▶ Zu erledigende Aufgaben
A: Stimmen die folgenden Aussagen mit dem Textauszug überein? Antworten Sie jeweils mit Ja oder Nein und zitieren Sie die ausschlaggebenden Worte wörtlich.
(i) Die Berufung richtete sich gegen ein Straferkenntnis der Bezirkshauptmannschaft Ried i.I.
(ii) Das Verwaltungsstrafverfahren wird fortgesetzt.
(iii) Die Berufungswerberin muss einen Kostenbeitrag leisten.
B: Erläutern Sie anhand des Textauszugs in ein bis drei Sätzen, weswegen das angefochtene Straferkenntnis ergangen war.
C: Beantworten Sie mithilfe des Textauszugs die folgenden Fragen:
(i) Durch welches Mitglied hat der Unabhängige Verwaltungssenat des Landes Oberösterreich entschieden?
(ii) Welche Geschäftszahl trägt das angefochtene Straferkenntnis?
(iii) Was geschieht laut Punkt I mit dem angefochtenen Straferkenntnis?

▶ Vorliegender Textauszug
##############################
Der Unabhängige Verwaltungssenat des Landes Oberösterreich hat durch sein Mitglied Mag. Thomas Kühberger über die Berufung von Frau O A F, vertreten durch Rechtsanwalt Mag. R S, S, S, gegen das Straferkenntnis der Bezirkshauptmannschaft Ried i.I. vom 24. April 2012, SV96-7-2012,                            wegen Übertretungen des Ausländerbeschäftigungsgesetzes zu Recht erkannt:

 

 

I.        Der Berufung wird Folge gegeben, das angefochtene Straferkenntnis aufgehoben und das Verwaltungsstrafverfahren eingestellt.

 

II.    Die Berufungswerberin hat keinen Kostenbeitrag zu leisten.
##############################
▶ Bereitgestellte Daten
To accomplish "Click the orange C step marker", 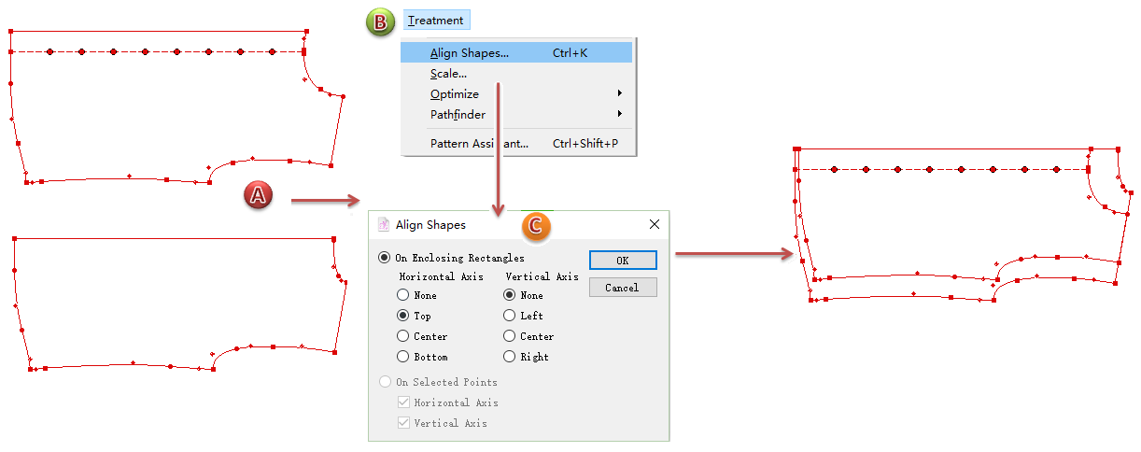I will 536,225.
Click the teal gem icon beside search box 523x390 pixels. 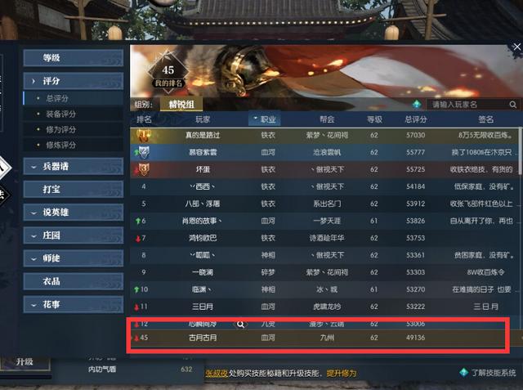click(417, 105)
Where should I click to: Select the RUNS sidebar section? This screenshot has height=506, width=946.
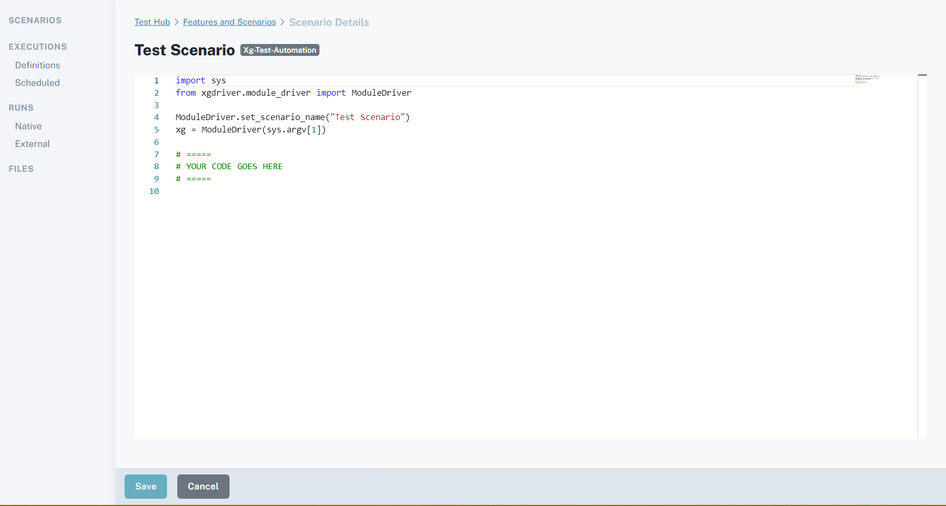pos(21,108)
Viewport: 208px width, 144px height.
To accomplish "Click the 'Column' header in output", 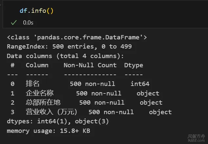I will (37, 65).
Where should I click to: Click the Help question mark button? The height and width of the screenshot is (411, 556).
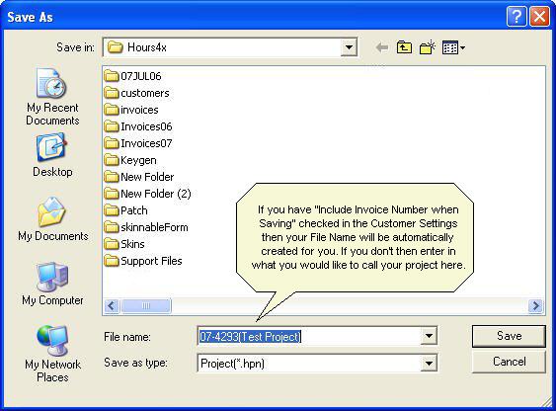(516, 17)
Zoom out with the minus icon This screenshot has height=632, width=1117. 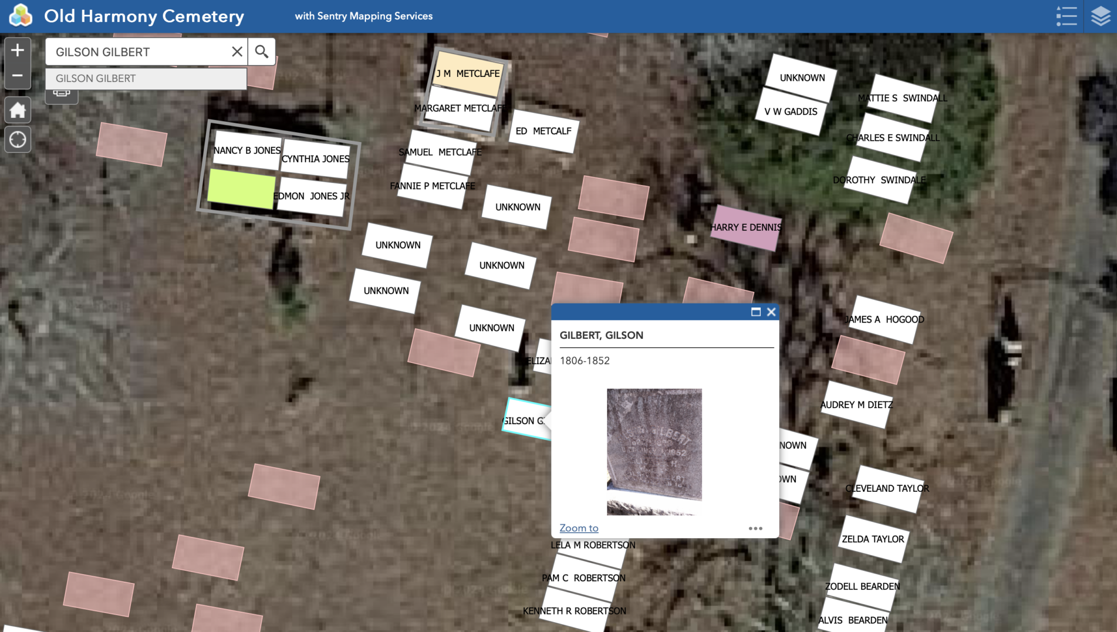pos(17,75)
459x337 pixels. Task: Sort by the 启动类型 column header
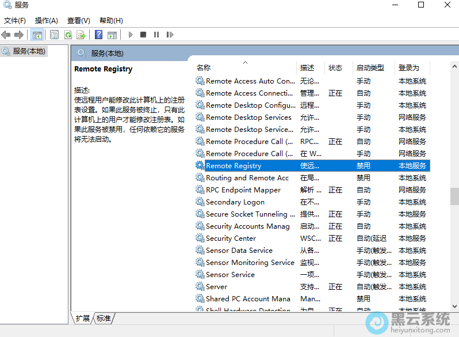370,67
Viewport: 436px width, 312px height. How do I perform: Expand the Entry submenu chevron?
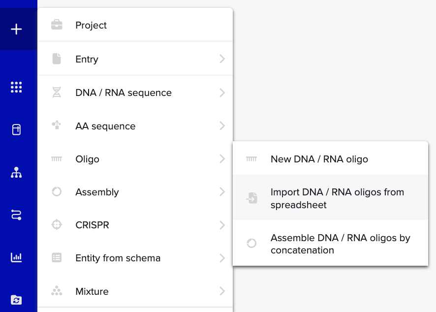222,59
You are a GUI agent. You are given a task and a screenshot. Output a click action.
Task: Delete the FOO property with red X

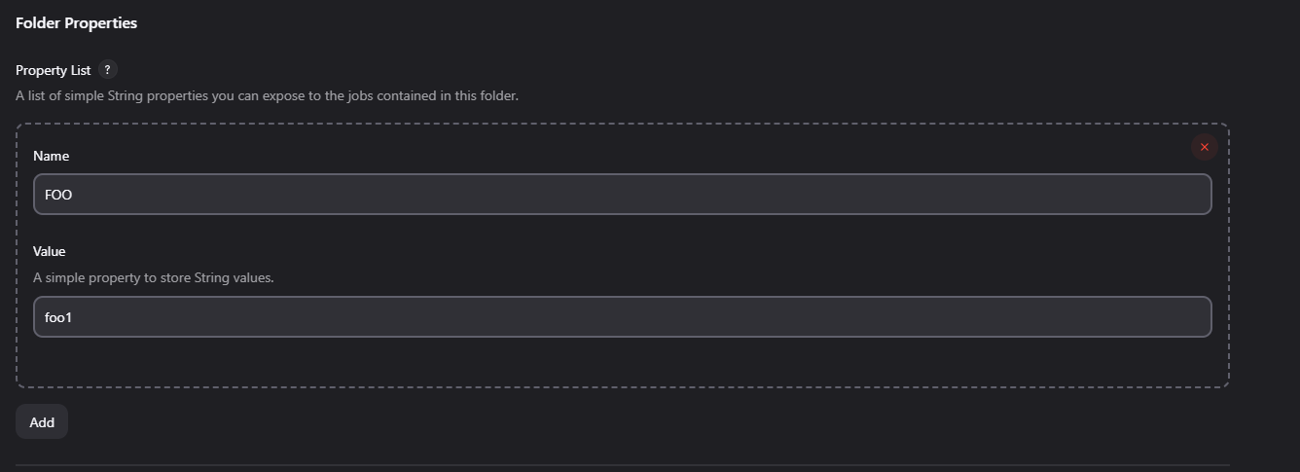[x=1204, y=147]
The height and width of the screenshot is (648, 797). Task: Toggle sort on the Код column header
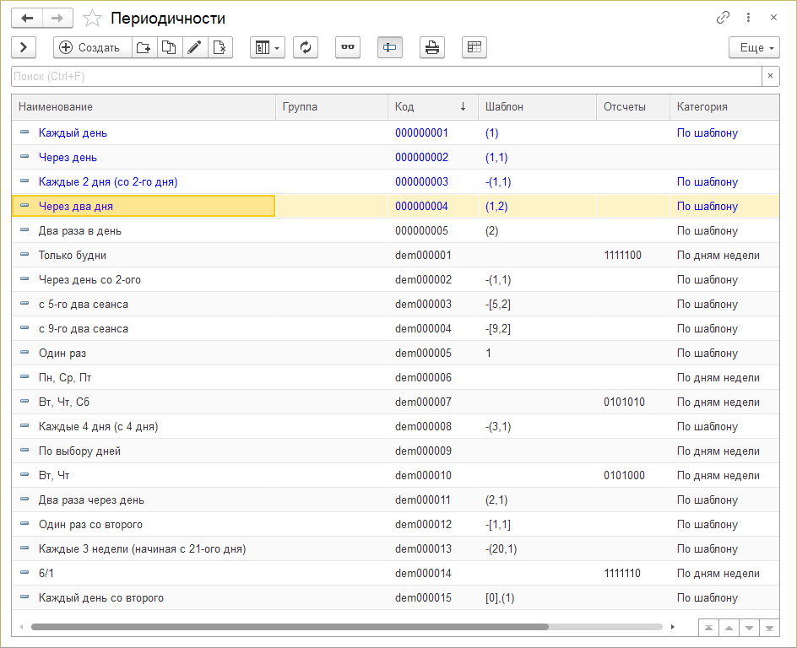click(431, 106)
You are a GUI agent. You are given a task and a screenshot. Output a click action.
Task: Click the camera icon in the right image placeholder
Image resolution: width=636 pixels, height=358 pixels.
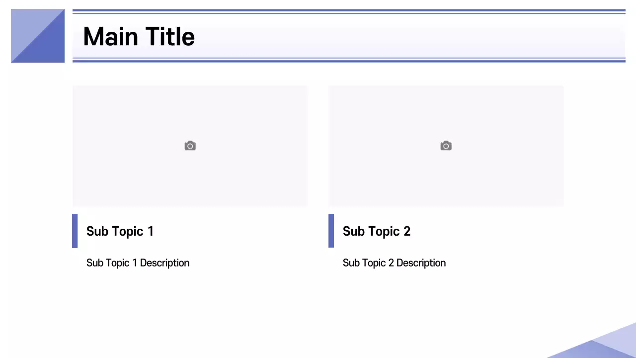point(446,146)
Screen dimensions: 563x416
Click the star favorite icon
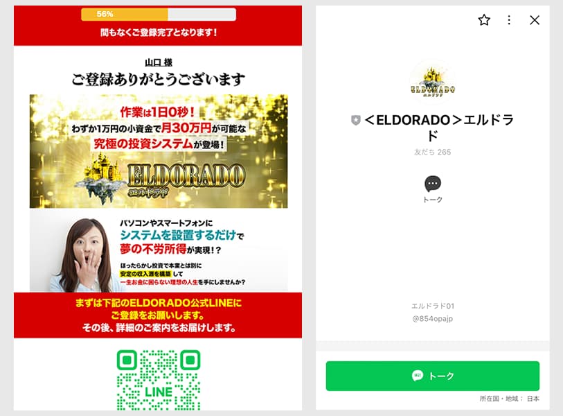(484, 20)
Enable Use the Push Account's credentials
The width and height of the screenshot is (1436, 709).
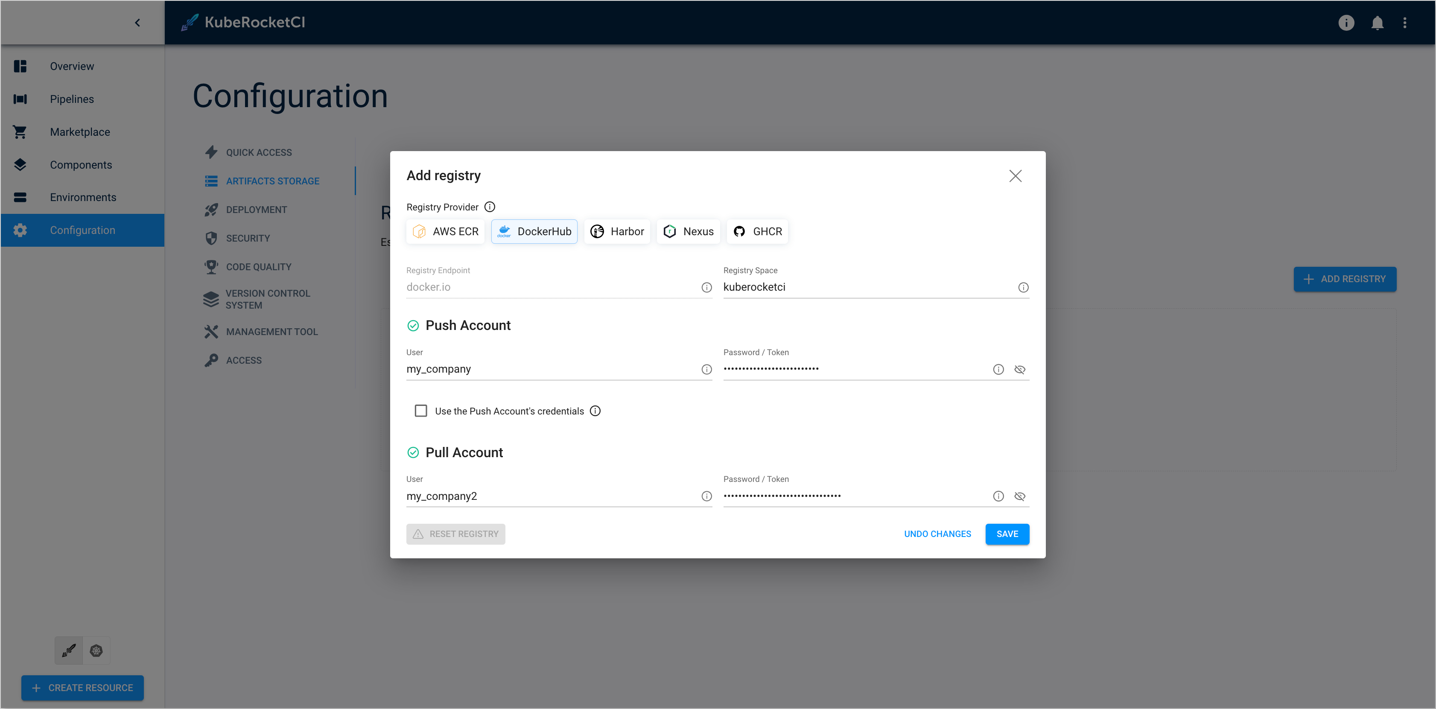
##############################
▶ Ergebnisse
A:
(i) Ja: „gegen das Straferkenntnis der Bezirkshauptmannschaft Ried i.I. vom 24. April 2012“
(ii) Nein: „das Verwaltungsstrafverfahren eingestellt“
(iii) Nein: „Die Berufungswerberin hat keinen Kostenbeitrag zu leisten.“

B: Das Straferkenntnis der Bezirkshauptmannschaft Ried i.I. vom 24. April 2012 war wegen Übertretungen des Ausländerbeschäftigungsgesetzes ergangen.

C:
(i) Mag. Thomas Kühberger
(ii) SV96-7-2012
(iii) Es wird aufgehoben.